* [PROBLEM TO WORK ON]
Reproduce the records word for word, from the beginning through the line containing "click(x=565, y=482)", including that line. Leave the pictures out of your answer.

* [PROVIDED RECORDS]
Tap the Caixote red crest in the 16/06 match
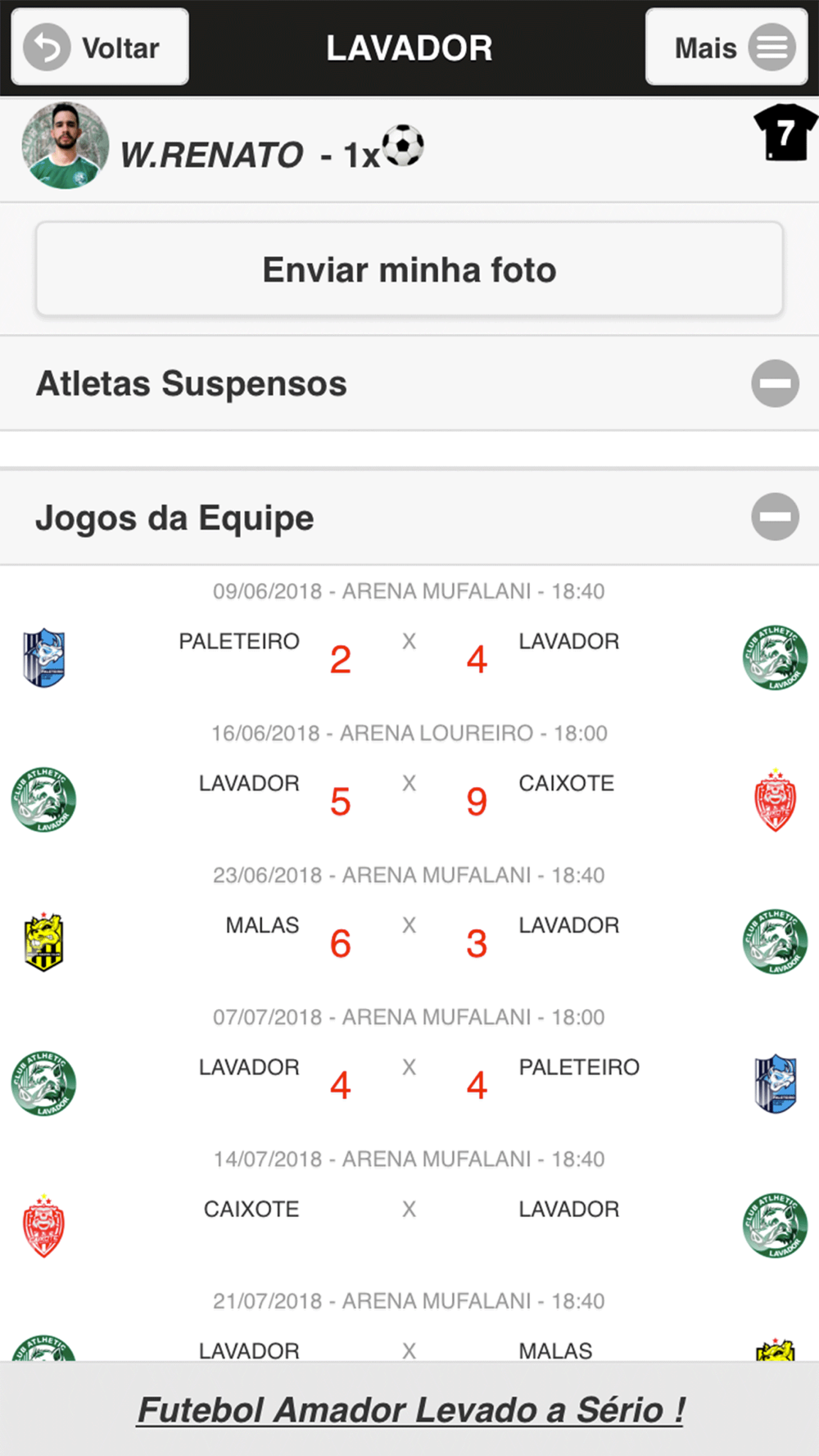click(775, 800)
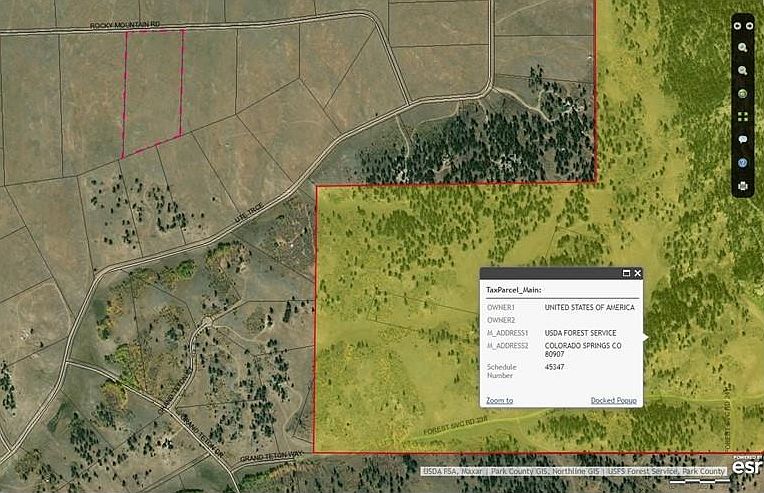The width and height of the screenshot is (764, 493).
Task: Click the print icon in toolbar
Action: 743,186
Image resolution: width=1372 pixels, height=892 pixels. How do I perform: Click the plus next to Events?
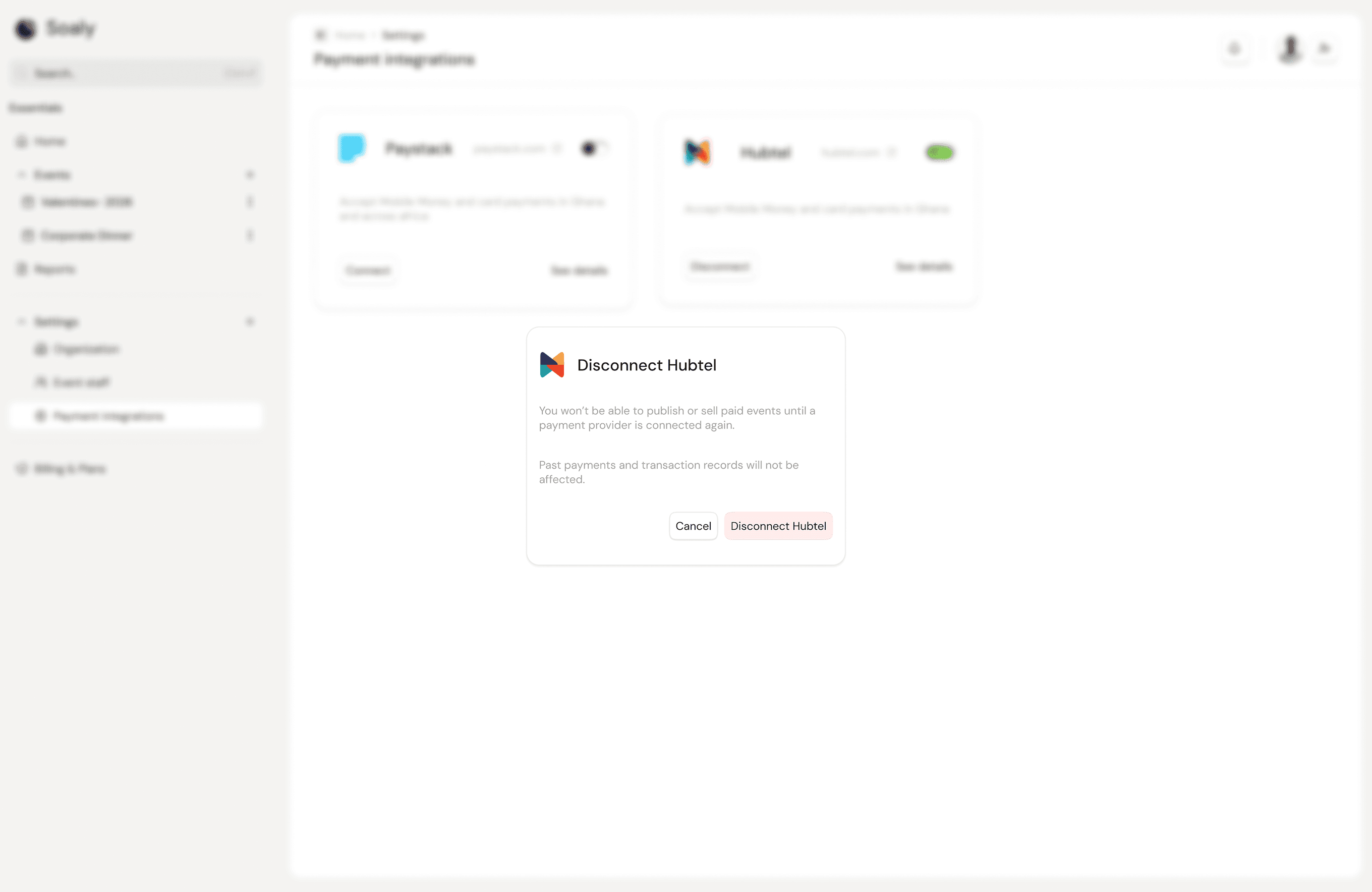(250, 174)
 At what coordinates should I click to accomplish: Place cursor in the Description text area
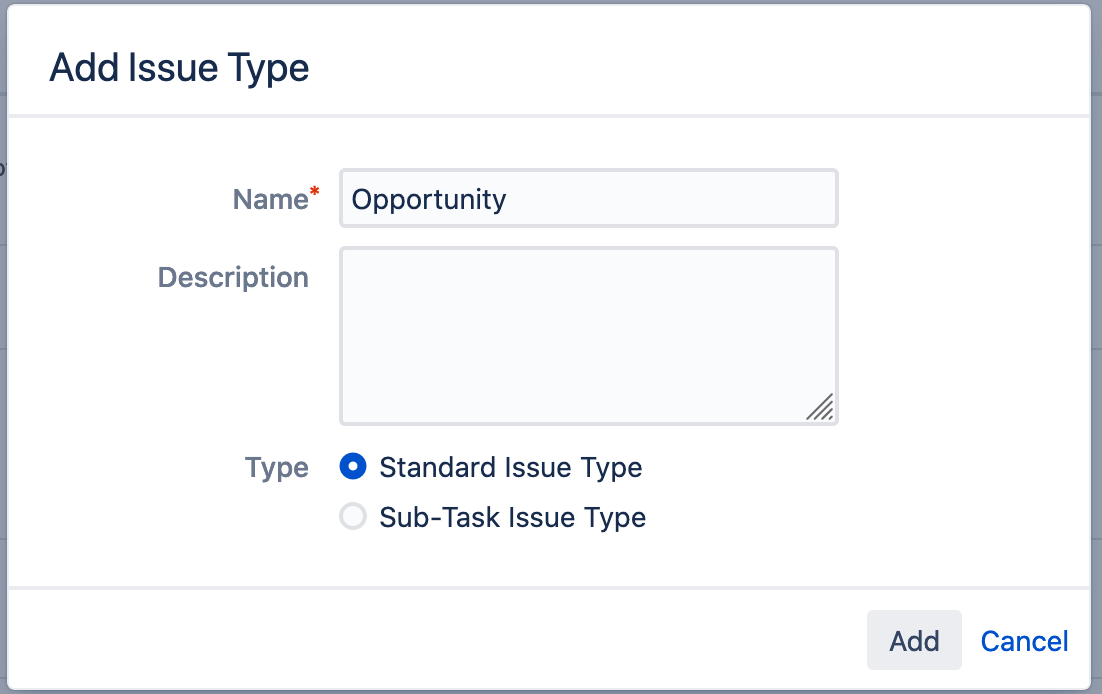(588, 335)
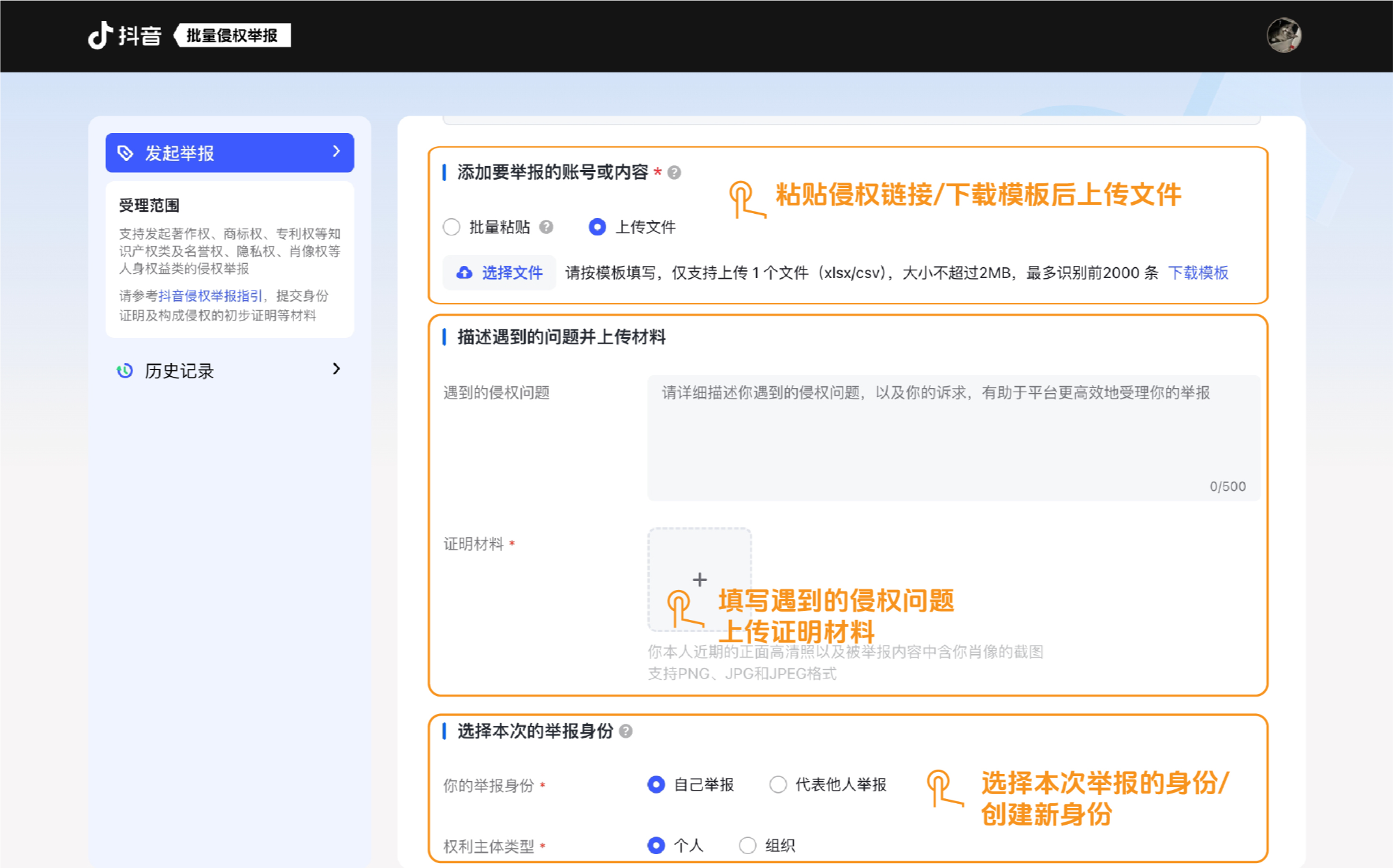The height and width of the screenshot is (868, 1393).
Task: Select the 上传文件 radio option
Action: coord(597,227)
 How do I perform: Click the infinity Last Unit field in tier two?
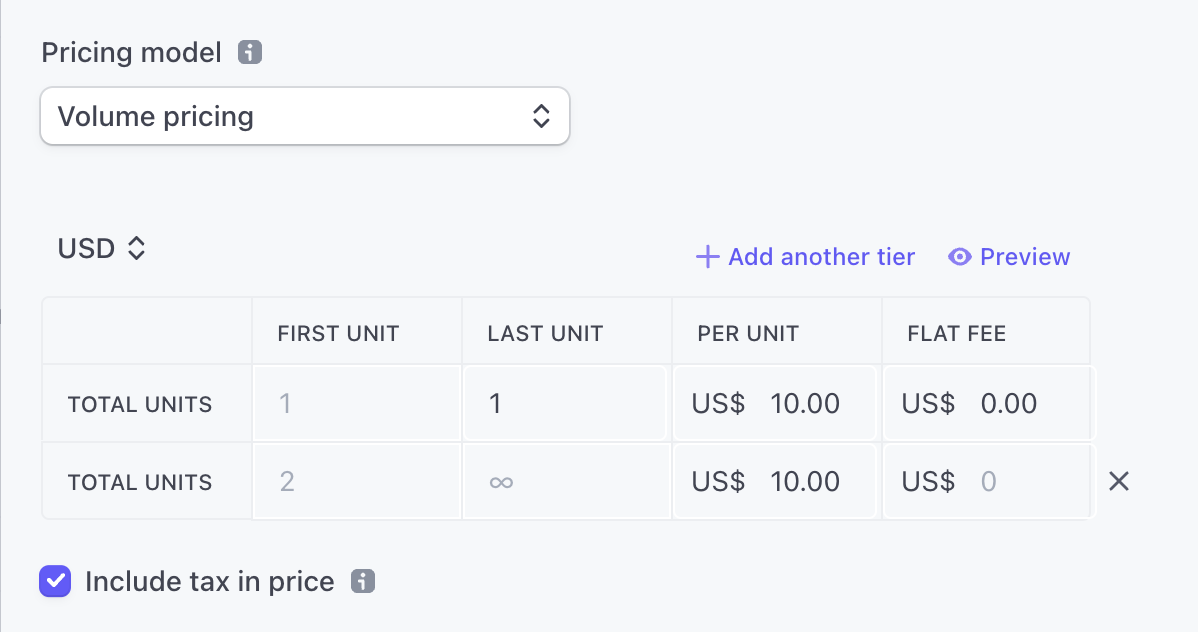click(x=565, y=482)
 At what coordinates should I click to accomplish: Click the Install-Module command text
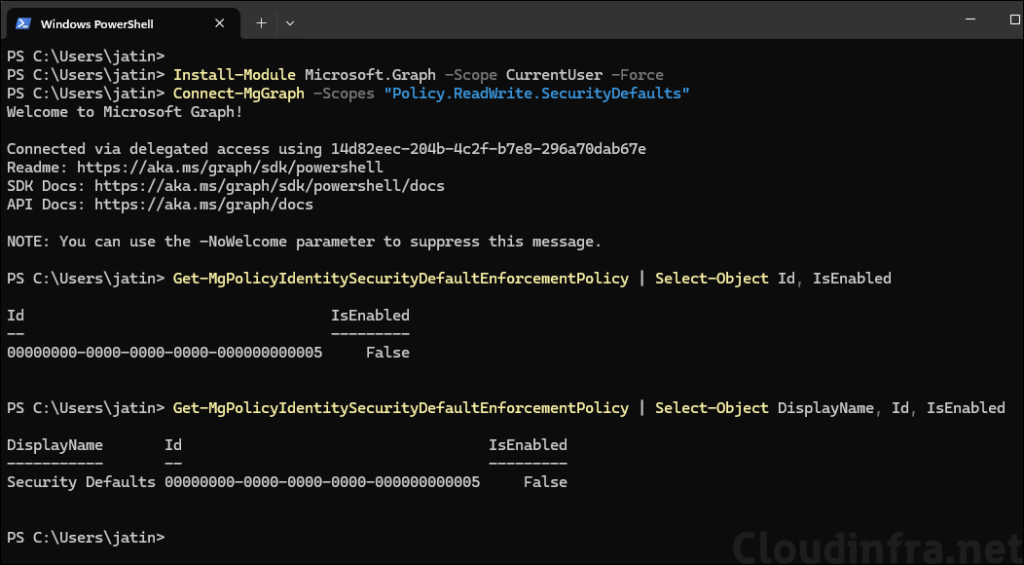click(234, 75)
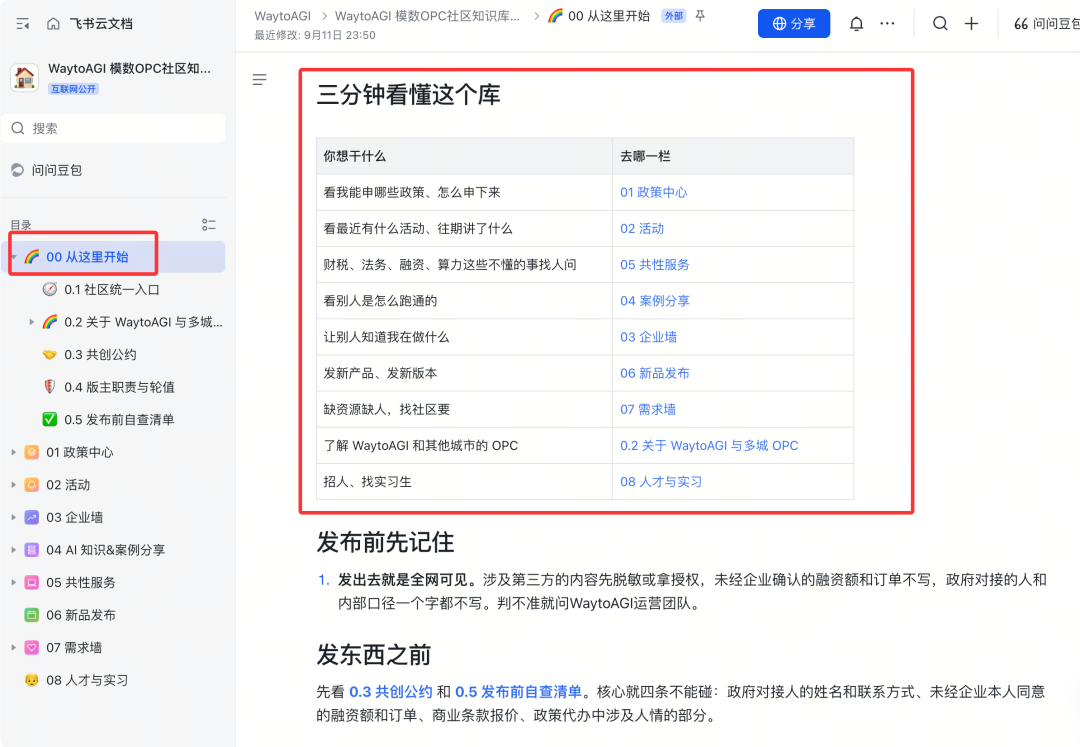The width and height of the screenshot is (1080, 747).
Task: Click the directory collapse-all icon next to 目录
Action: [209, 225]

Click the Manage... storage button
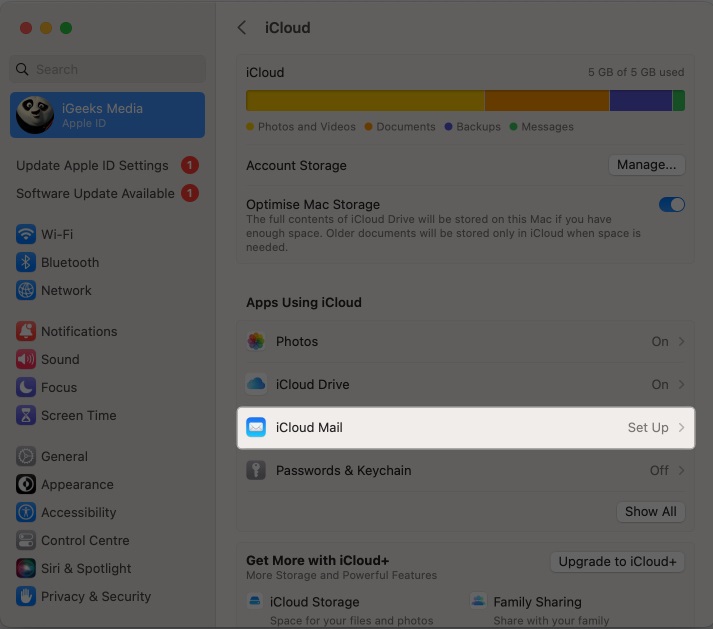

* [TASK SOLUTION]
Tap the Caixote red crest in the 16/06 match
click(775, 800)
The width and height of the screenshot is (764, 493).
Task: Click the print icon in toolbar
Action: 743,186
Image resolution: width=1372 pixels, height=892 pixels. How do I perform: Click the plus next to Events?
(250, 174)
 At what coordinates should I click to accomplish: Place cursor in the Description text area
(588, 335)
The height and width of the screenshot is (868, 1393).
Task: Select the 上传文件 radio option
Action: coord(597,227)
 How do I perform: Click the infinity Last Unit field in tier two?
click(x=565, y=482)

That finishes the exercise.